Skip to content

Correcting Memories

"How do I make sure that when an old stored memory contains something wrong or outdated and a new piece of information comes in, only the newer (correct) information is retrieved? The newest isn't automatically the correct one."

This is the classic factual-correction problem. Pure semantic memory knows nothing about true vs. false — it only knows about similarity. "Most recent wins" is a poor default, because it silently overrides perfectly valid older facts every time you mention something tangentially related.

Semvec gives you five independent mechanisms for this. They compose; pick the cheapest one that actually solves your problem, and use the heavier ones for the specific cases that need them.

The five mechanisms

# Mechanism Pure Python Persistent Best for
1 Recency-Bias (default) yes yes "newest tends to be right" cases — billions of trivial updates
2 Resonance Triggers + per-trigger weight yes yes A specific corrected fact must outrank the topic default
3 NegativeAttractor in retrieval yes yes Old answer was definitively wrong and must never resurface
4 Per-call meta= Source/Confidence needs [compliance] yes (via event store) Multiple sources of varying trust (User vs. ERP vs.
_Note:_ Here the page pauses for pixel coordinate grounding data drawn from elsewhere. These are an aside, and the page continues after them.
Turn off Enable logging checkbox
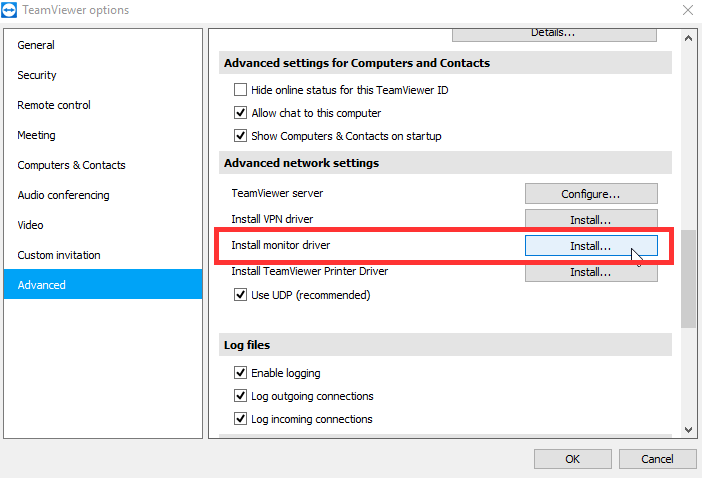 240,373
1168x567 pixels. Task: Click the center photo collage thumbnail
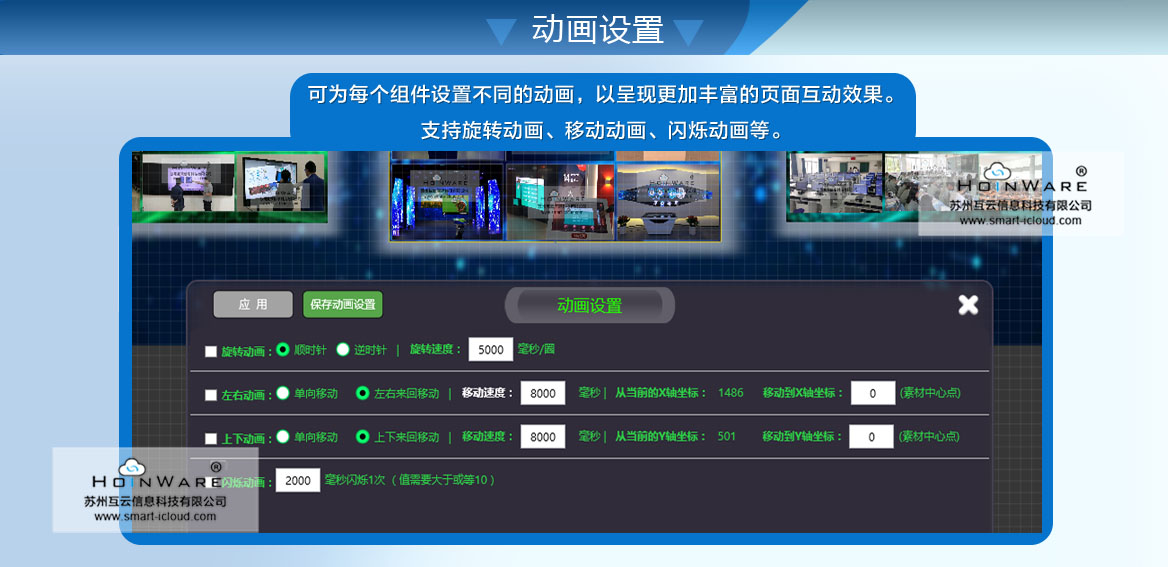tap(555, 197)
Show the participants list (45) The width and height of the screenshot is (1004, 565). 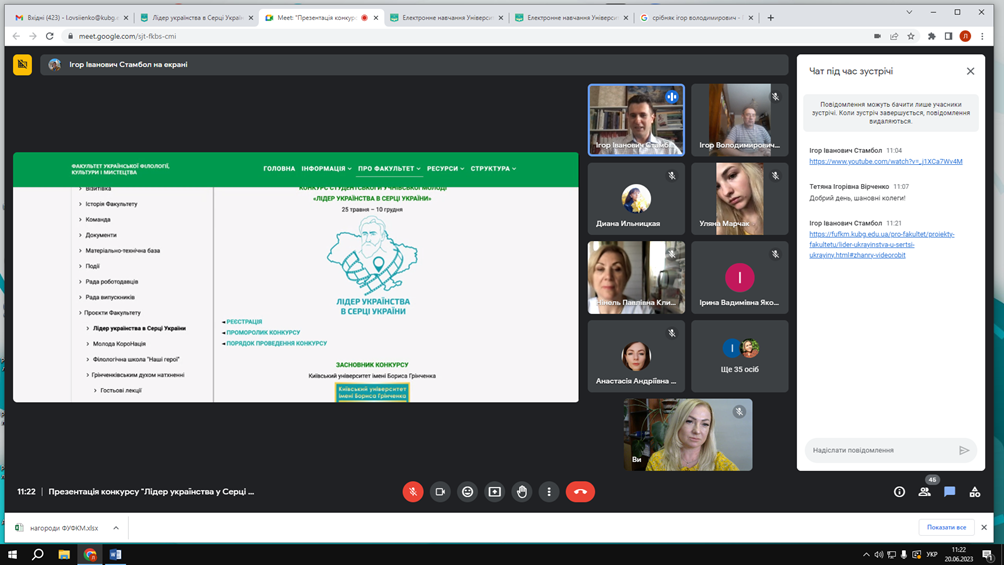[925, 492]
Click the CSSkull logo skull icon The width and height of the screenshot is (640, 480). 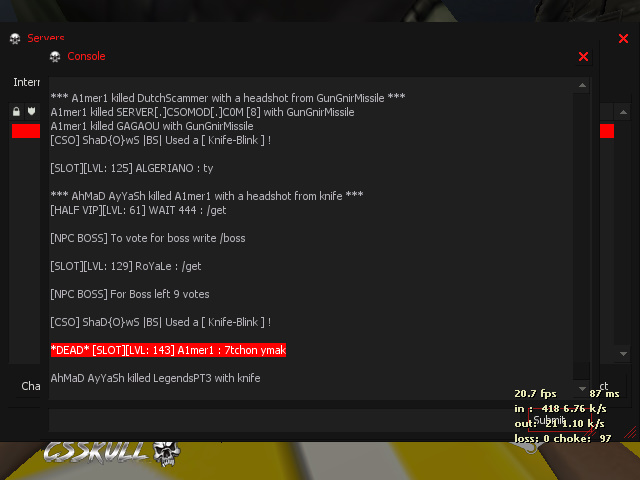coord(167,453)
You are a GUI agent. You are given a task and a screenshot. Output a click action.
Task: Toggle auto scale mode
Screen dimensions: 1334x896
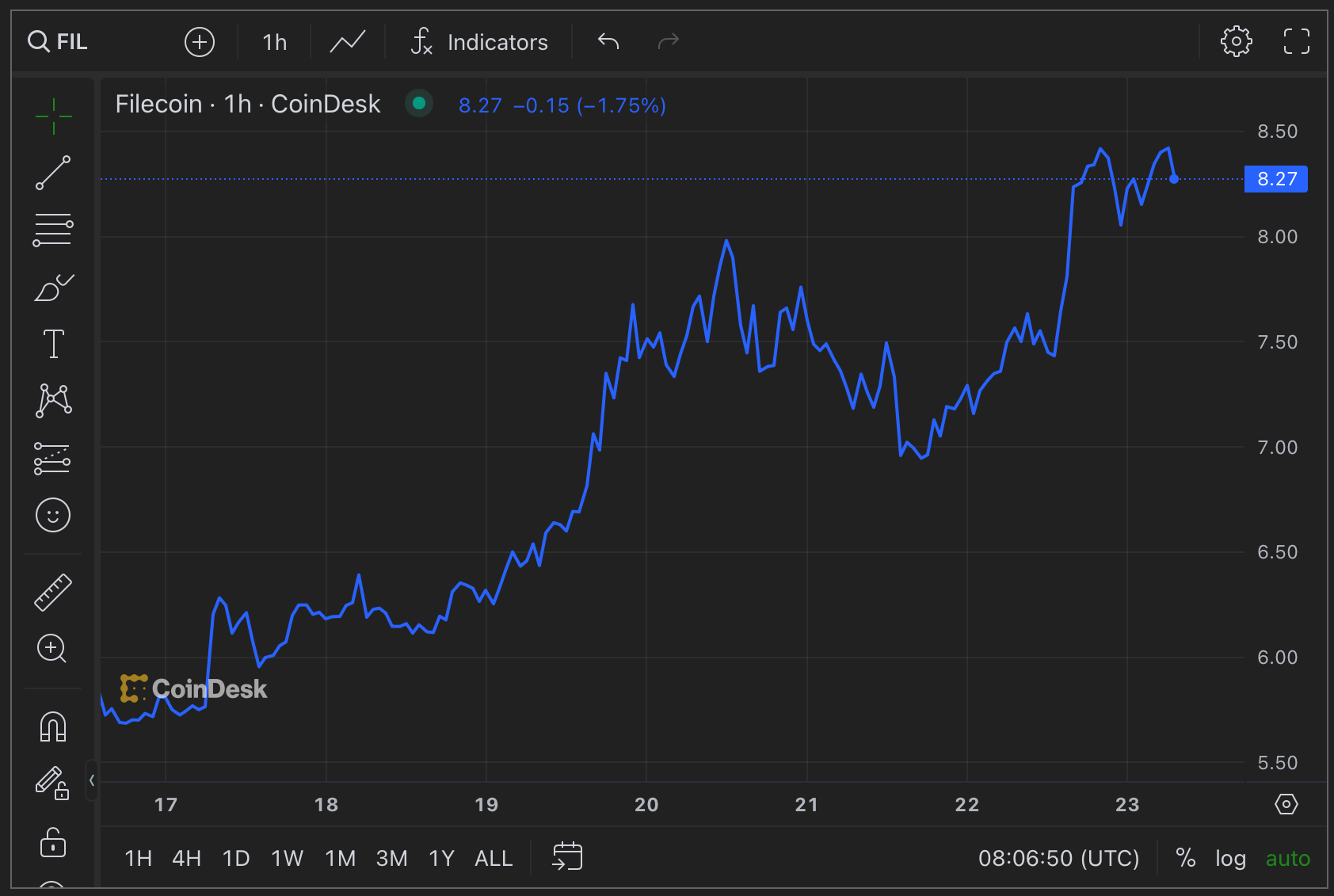(1287, 858)
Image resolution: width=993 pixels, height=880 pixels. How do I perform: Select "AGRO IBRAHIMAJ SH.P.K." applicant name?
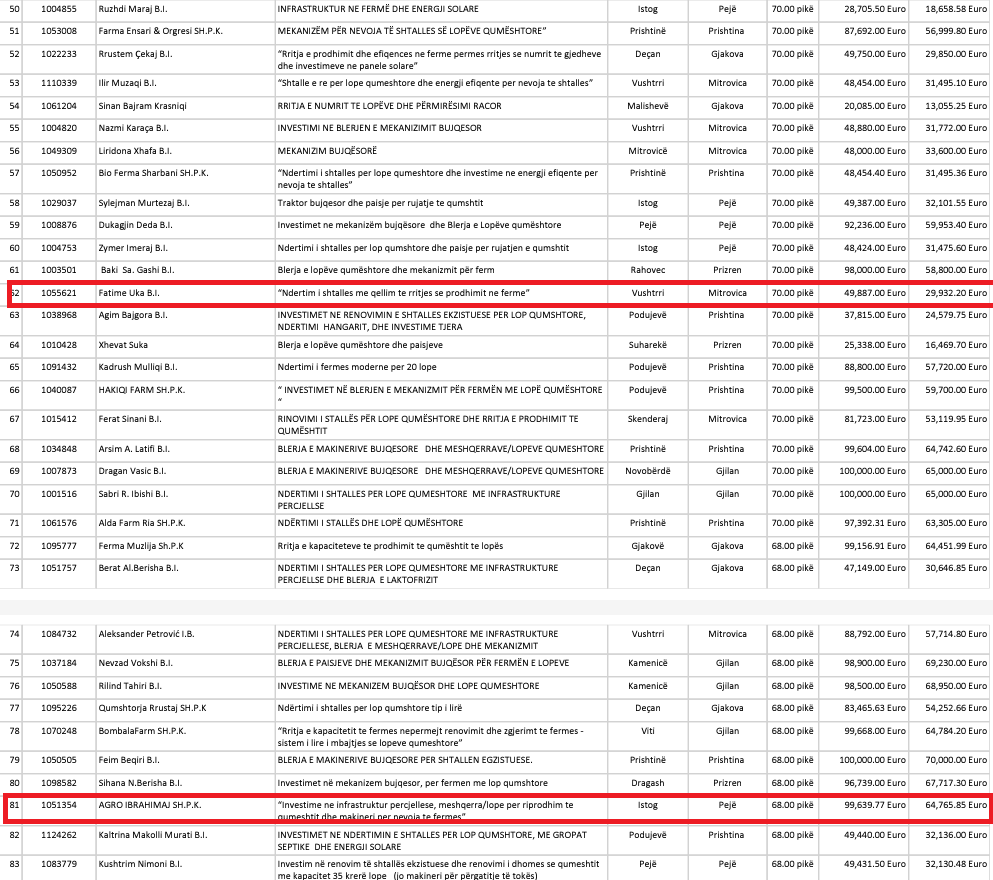(150, 803)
Web)
5 Hard delete from event store needs [compliance] yes Falschinfo must legally / compliance-wise be gone

The decision flow:

                  ┌───────────────────────────────────┐
                  │  Old fact superseded by new one?  │
                  └────────────────┬──────────────────┘
                                   │ yes
            ┌──────────────────────┼─────────────────────┐
            │                      │                     │
   "Most recent wins              "Specific           "Old answer was
    is fine here"               correction must      definitively wrong;
                                 outrank topic"      never resurface"
            │                      │                     │
            ▼                      ▼                     ▼
      [#1 Recency]         [#2 Trigger weight]   [#3 NegativeAttractor]
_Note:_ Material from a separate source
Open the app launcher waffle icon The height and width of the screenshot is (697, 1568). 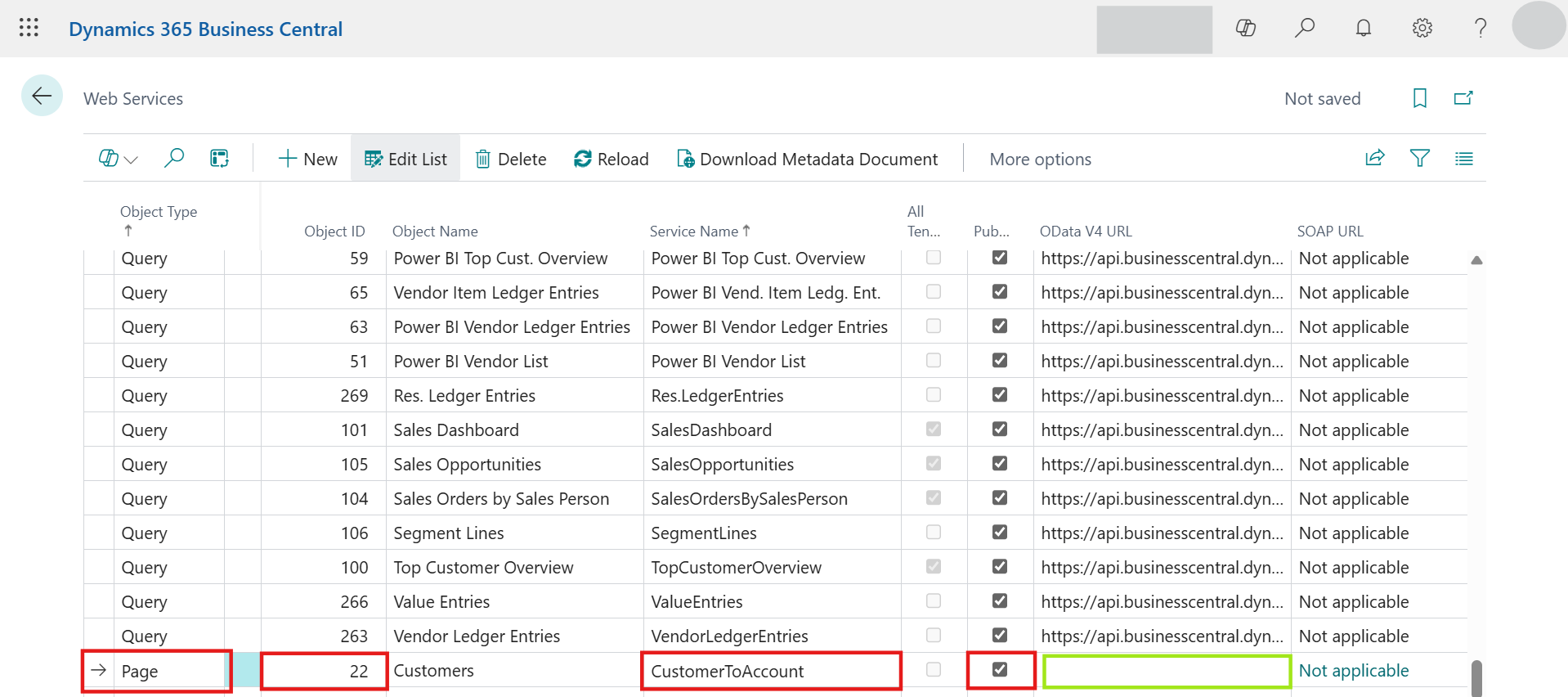point(29,29)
                                   │ legal / DSGVO scope
                        [#5 Hard event-store delete]
                                   │ multiple competing sources
                        [#4 Source / Confidence meta]
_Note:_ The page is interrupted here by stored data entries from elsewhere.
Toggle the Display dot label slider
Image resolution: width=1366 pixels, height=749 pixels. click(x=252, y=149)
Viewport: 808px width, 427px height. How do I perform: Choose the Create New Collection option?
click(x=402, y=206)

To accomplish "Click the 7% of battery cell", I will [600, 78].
1. Recency-Bias (default, no API needed)

Semvec assigns every memory a retention score that combines importance, recency, and access frequency. Frequently-accessed older memories outlive never-touched newer ones, and selective forgetting (SemvecConfig(use_selective_forgetting=True), default) prunes low-score entries when the long-term tier fills up.

Use this when: the newest version of a fact is usually the right one, and the cost of an occasional mismatch is low.

Don't rely on this alone when: the wrong answer is correlated with something the user mentions often (it gets boosted into the short-term tier and stays in retrieval).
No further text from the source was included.